[Saved data entries]
- - - - -
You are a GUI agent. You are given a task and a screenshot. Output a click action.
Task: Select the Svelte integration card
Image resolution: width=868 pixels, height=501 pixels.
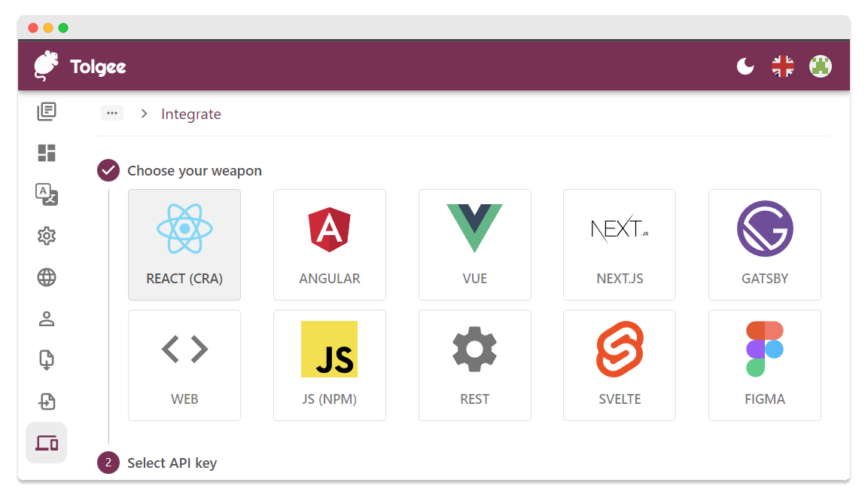(620, 365)
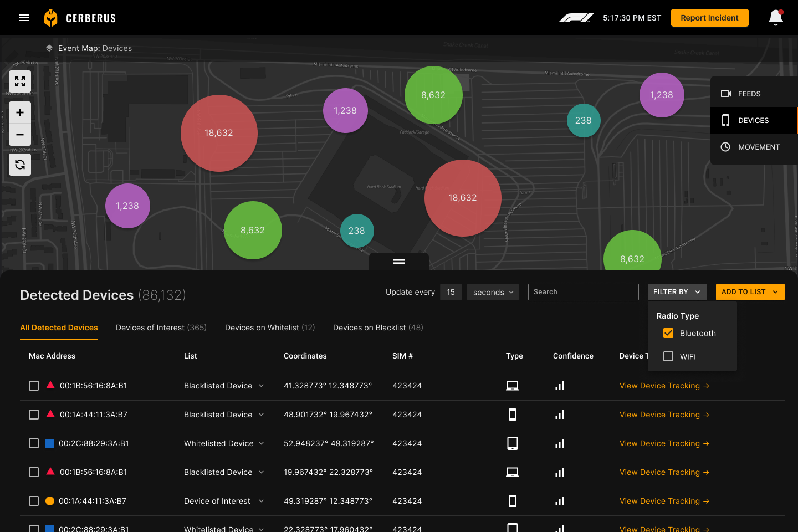Open the Feeds map panel
The height and width of the screenshot is (532, 798).
749,94
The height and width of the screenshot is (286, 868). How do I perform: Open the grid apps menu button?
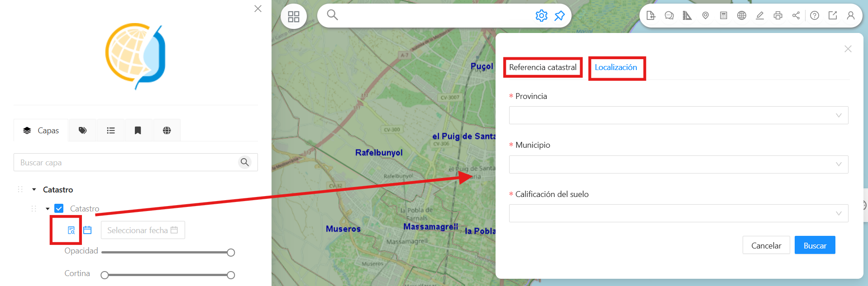[x=294, y=17]
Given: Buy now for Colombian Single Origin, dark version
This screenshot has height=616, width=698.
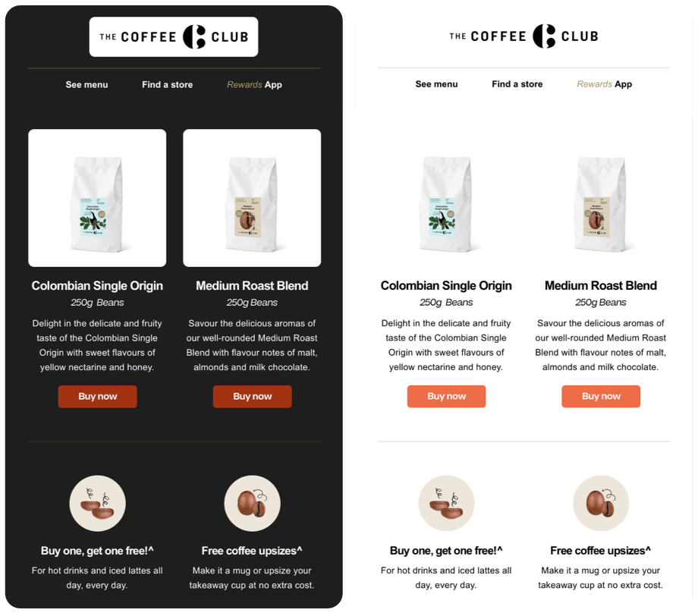Looking at the screenshot, I should point(97,397).
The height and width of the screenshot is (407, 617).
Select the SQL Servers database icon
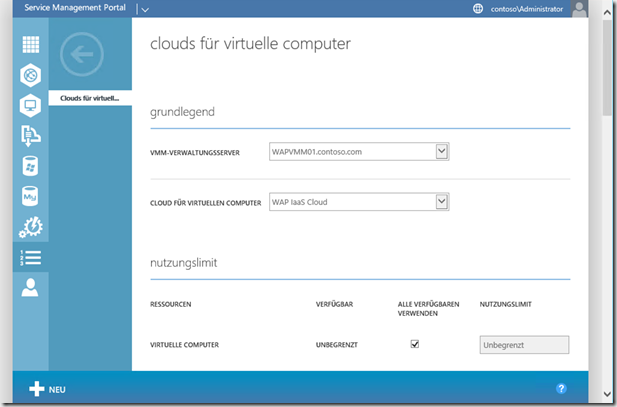[30, 166]
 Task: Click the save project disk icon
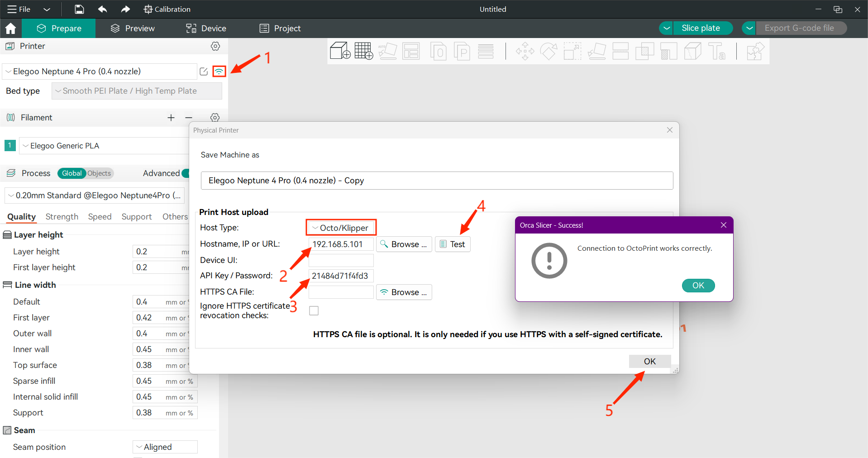(x=79, y=9)
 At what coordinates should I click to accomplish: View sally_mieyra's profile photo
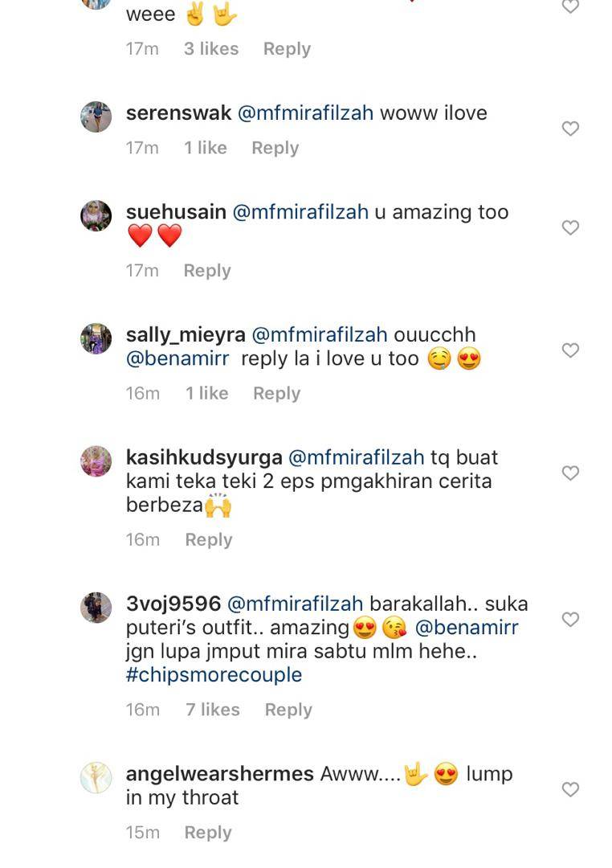click(96, 339)
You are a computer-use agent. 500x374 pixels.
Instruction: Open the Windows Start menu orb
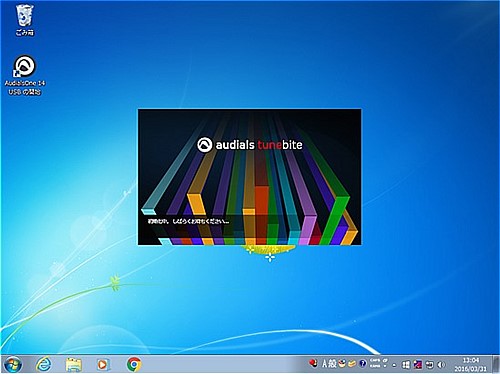[13, 364]
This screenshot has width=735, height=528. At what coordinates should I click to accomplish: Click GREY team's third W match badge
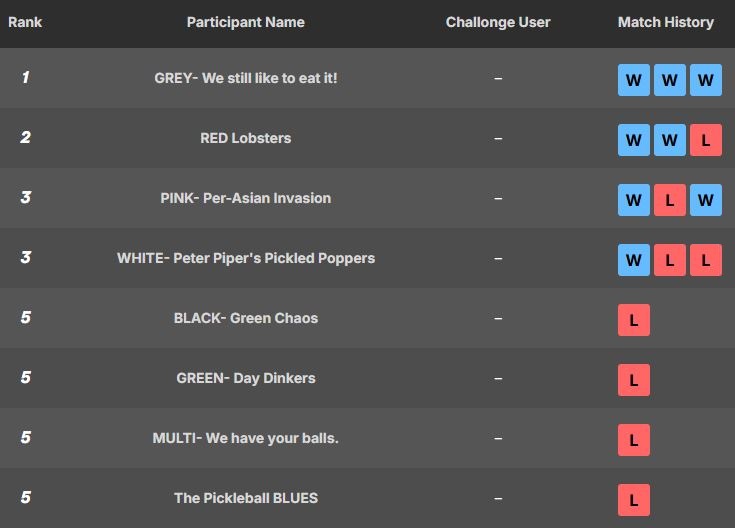tap(705, 80)
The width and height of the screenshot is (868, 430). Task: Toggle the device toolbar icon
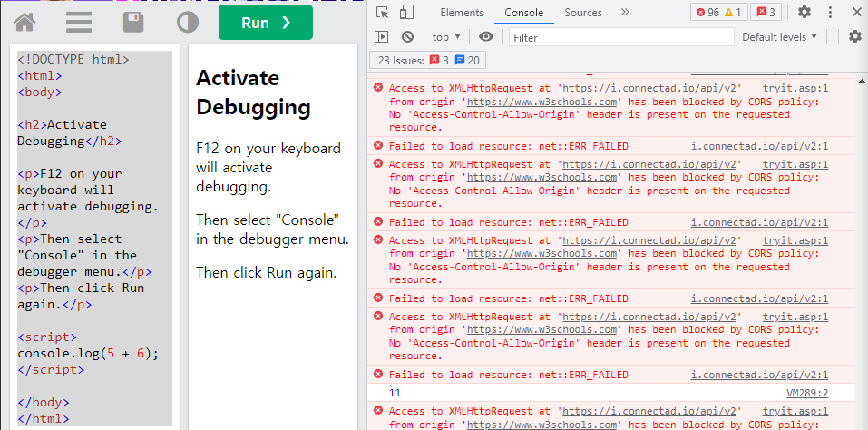pyautogui.click(x=407, y=12)
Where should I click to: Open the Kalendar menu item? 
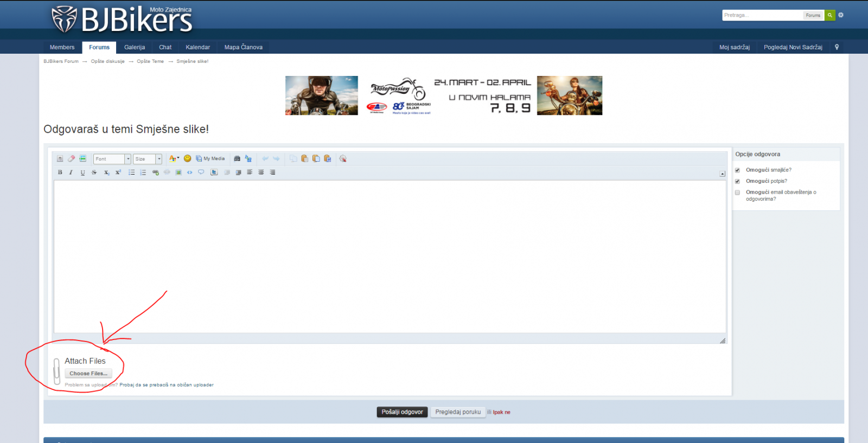click(x=197, y=47)
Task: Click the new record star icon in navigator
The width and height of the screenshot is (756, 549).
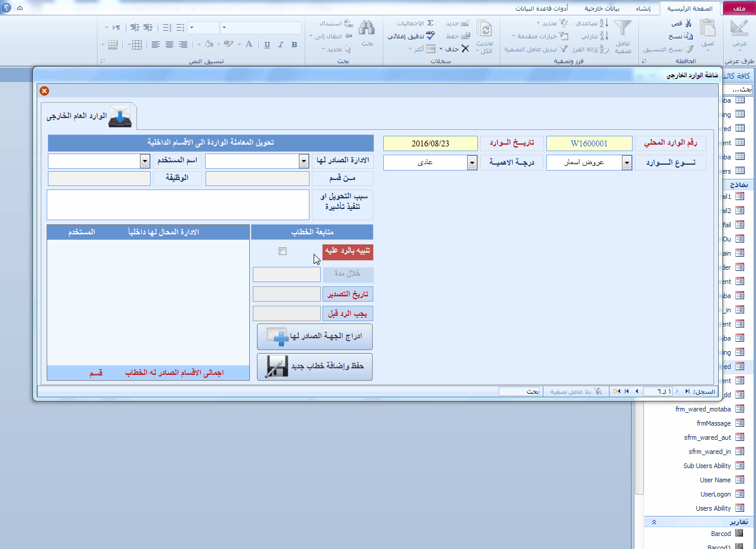Action: (617, 391)
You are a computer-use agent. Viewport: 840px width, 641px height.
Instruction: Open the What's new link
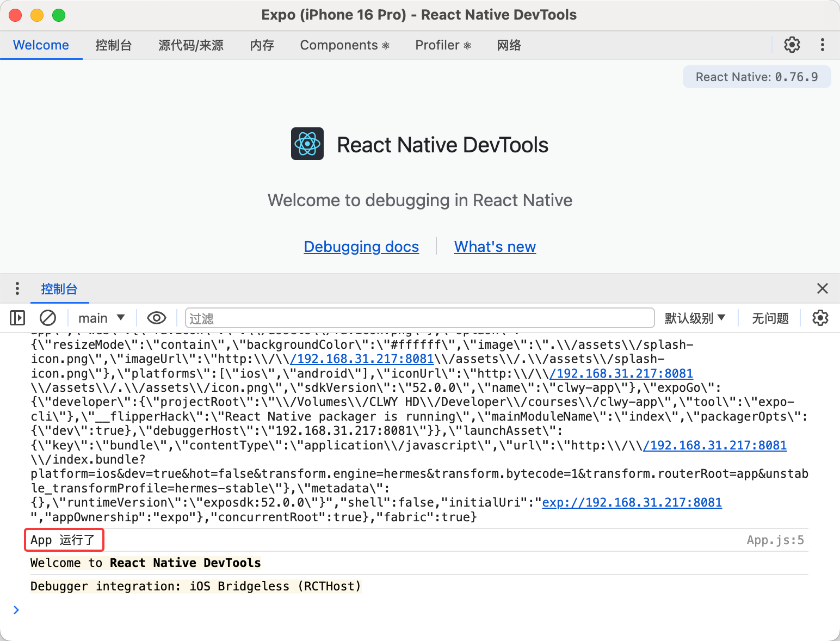495,246
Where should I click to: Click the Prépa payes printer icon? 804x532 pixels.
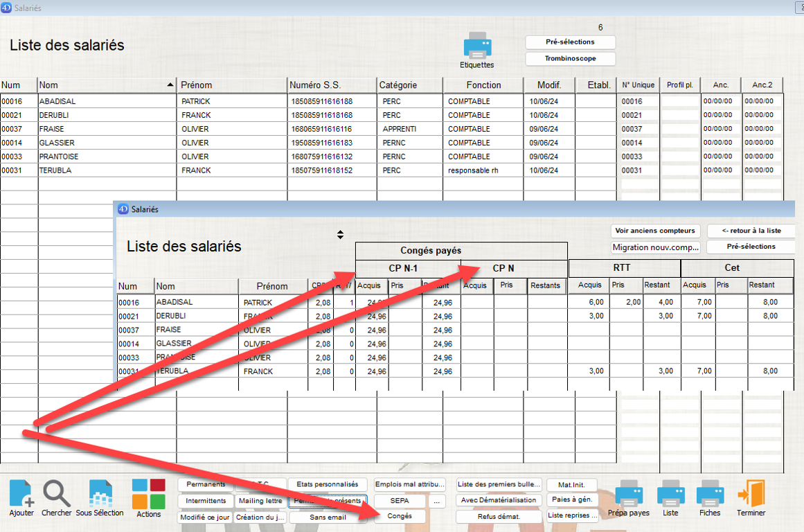pos(629,494)
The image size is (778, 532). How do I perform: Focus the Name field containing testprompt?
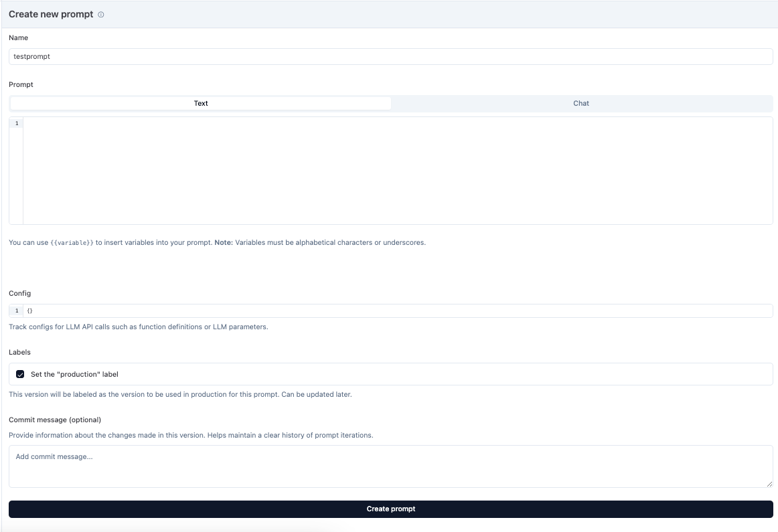390,57
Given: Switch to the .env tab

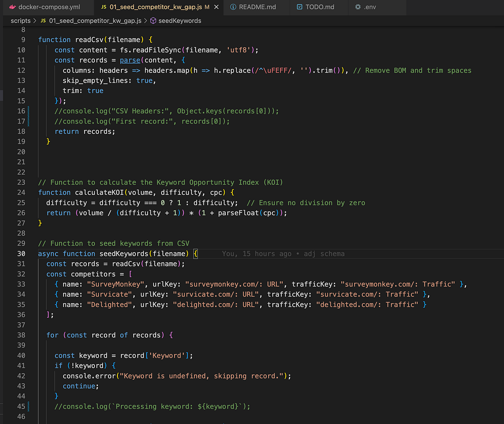Looking at the screenshot, I should click(370, 8).
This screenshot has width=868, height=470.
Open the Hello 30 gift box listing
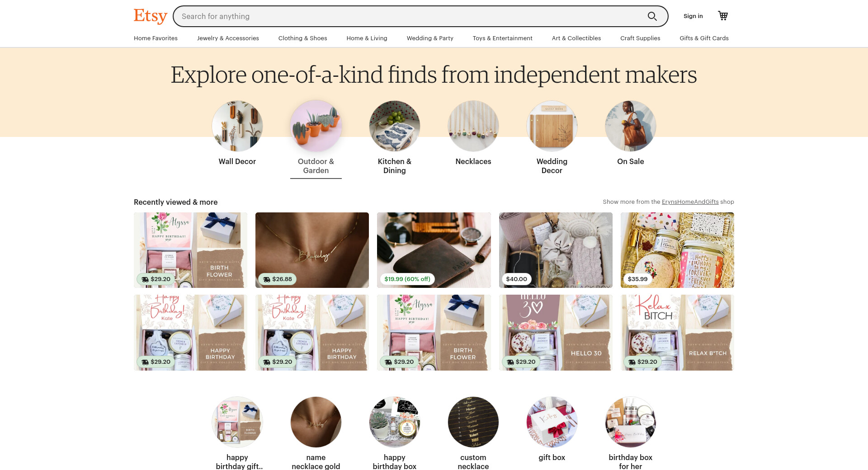pyautogui.click(x=556, y=333)
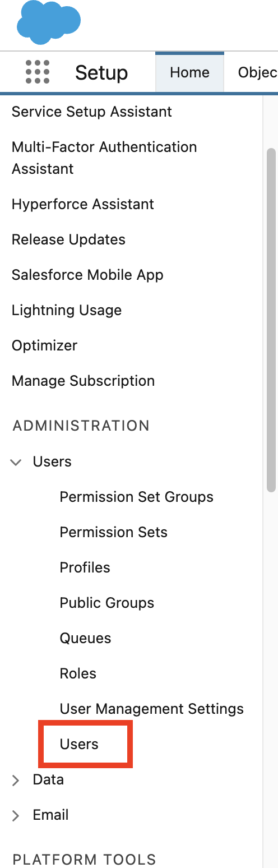Viewport: 278px width, 868px height.
Task: Open Permission Set Groups
Action: 137,497
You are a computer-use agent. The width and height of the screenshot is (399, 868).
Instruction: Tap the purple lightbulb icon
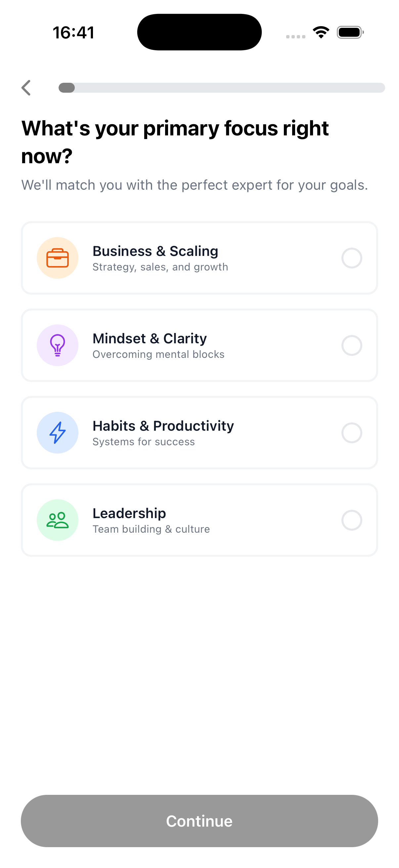(x=58, y=345)
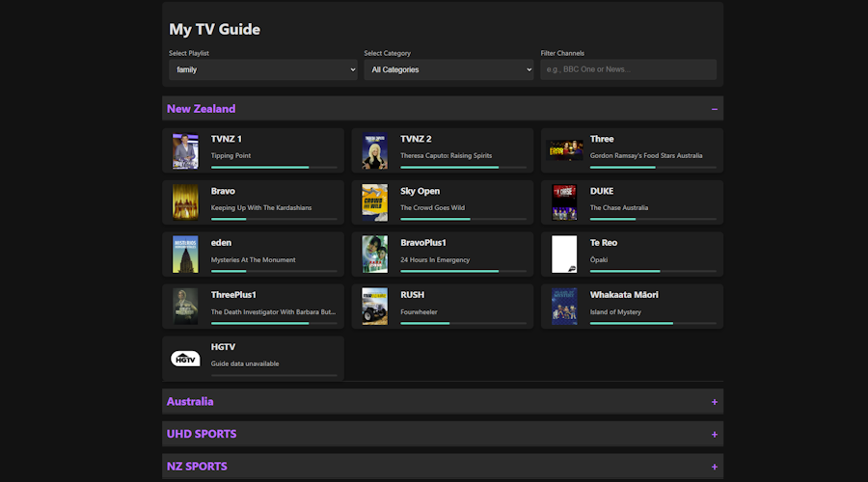Click the Filter Channels input field

click(628, 69)
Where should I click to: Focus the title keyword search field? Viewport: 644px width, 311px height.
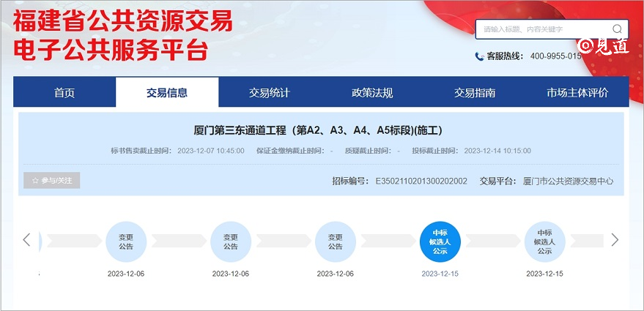click(542, 29)
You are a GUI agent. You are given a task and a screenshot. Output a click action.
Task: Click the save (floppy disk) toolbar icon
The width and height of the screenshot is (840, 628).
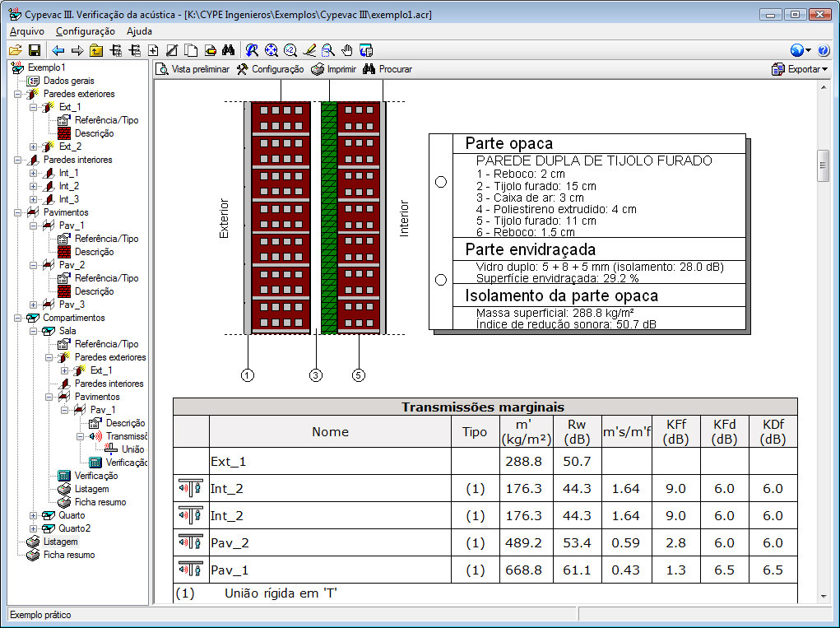[x=35, y=50]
- - - - -
**Try it**
All of the data is to be transcribed exactly, with images omitted.

**Task result**
You are a GUI agent. You are given a task and a screenshot. Output a click action.
Task: Select the Svelte integration card
Image resolution: width=868 pixels, height=501 pixels.
(620, 365)
Open the Feeds map panel
The height and width of the screenshot is (532, 798).
749,94
The height and width of the screenshot is (286, 868). How do I perform: Open the grid apps menu button?
[x=294, y=17]
Given: Buy now for Colombian Single Origin, dark version
This screenshot has height=616, width=698.
Looking at the screenshot, I should point(97,397).
The height and width of the screenshot is (407, 617).
Select the SQL Servers database icon
[30, 166]
 Task: Click the save project disk icon
(x=79, y=9)
 At what coordinates should I click to accomplish: View sally_mieyra's profile photo
click(96, 339)
You are a computer-use agent. 500x374 pixels.
Instruction: Open the Windows Start menu orb
[13, 364]
This screenshot has width=735, height=528. At what coordinates should I click to accomplish: Click GREY team's third W match badge
tap(705, 80)
The width and height of the screenshot is (868, 430). Task: Toggle the device toolbar icon
pyautogui.click(x=407, y=12)
Where should I click to: Open the Kalendar menu item? 
click(x=197, y=47)
Task: Click the new record star icon in navigator
The width and height of the screenshot is (756, 549).
Action: (617, 391)
You are a computer-use agent. Viewport: 840px width, 641px height.
Instruction: Open the What's new link
495,246
Where should I click to: Click the Prépa payes printer icon? 804x532 pixels.
pos(629,494)
The image size is (778, 532). How do I perform: Focus the Name field containing testprompt?
390,57
Given: Switch to the .env tab

Looking at the screenshot, I should click(370, 8).
This screenshot has width=868, height=470.
Open the Hello 30 gift box listing
pyautogui.click(x=556, y=333)
Viewport: 278px width, 868px height.
Task: Open Permission Set Groups
Action: 137,497
You are a computer-use agent. The width and height of the screenshot is (399, 868).
Instruction: Tap the purple lightbulb icon
(x=58, y=345)
Click the Filter Channels input field

click(628, 69)
Where should I click to: Focus the title keyword search field? Viewport: 644px width, 311px height.
click(542, 29)
You are a GUI agent. You are given a task and a screenshot. Output a click action.
Task: Click the save (floppy disk) toolbar icon
The width and height of the screenshot is (840, 628).
[x=35, y=50]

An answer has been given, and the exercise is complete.